Hidden RBAR: Counting with Recursive CTE's

  • No, I use custom stored function for that purpose.

    -Leonard

  • Excellent article. A great example of why I come to SQLServerCentral.com . . . to learn from the best.

  • Jeff Moden (8/10/2011)


    Paul Herbert (8/10/2011)


    As usual a good article Moden.

    A minor correction if you don't mind. If you are going to quote my 'Really?!", I think it needs both a question mark & an exclamation point. That way it reads like I say it ... a touch of amusement & a ton of WTF. 🙂

    Everyone... please meet and greet Mr. Paul Herbert... the Systems DBA where I work at. We've slain many dragons together in the short year or so that we've had the opportunity to work with each other. 🙂 I've been trying to convince him to write an article about some of the things he's done on the Administrative side of the world. Maybe you good folks can help me convince him. 😉

    Welcome Paul!

    I'd really be interested in an administrative article by you. The administrative side is my primary SQL job focus, but I know there are so many things that I could set-up better on that side.

    Plus you could always let slip something embarrassing or funny or both about Jeff in the article!:hehe:

  • Bill Kline-270970 (8/11/2011)


    Excellent article. A great example of why I come to SQLServerCentral.com . . . to learn from the best.

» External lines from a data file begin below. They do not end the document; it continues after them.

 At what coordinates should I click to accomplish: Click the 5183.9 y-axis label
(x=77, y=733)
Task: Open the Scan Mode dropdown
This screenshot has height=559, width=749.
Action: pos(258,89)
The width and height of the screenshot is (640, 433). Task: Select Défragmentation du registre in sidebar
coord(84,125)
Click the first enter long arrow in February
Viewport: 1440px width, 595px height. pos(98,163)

    Thanks, Bill. :blush: I really appreciate the compliment but, gosh no... I'm not in "the best" category. There are plenty of folks that are much better at this than I. I just try really hard to keep up with all of them. 🙂

    --Jeff Moden


    RBAR is pronounced "ree-bar" and is a "Modenism" for Row-By-Agonizing-Row.
    First step towards the paradigm shift of writing Set Based code:
    ________Stop thinking about what you want to do to a ROW... think, instead, of what you want to do to a COLUMN.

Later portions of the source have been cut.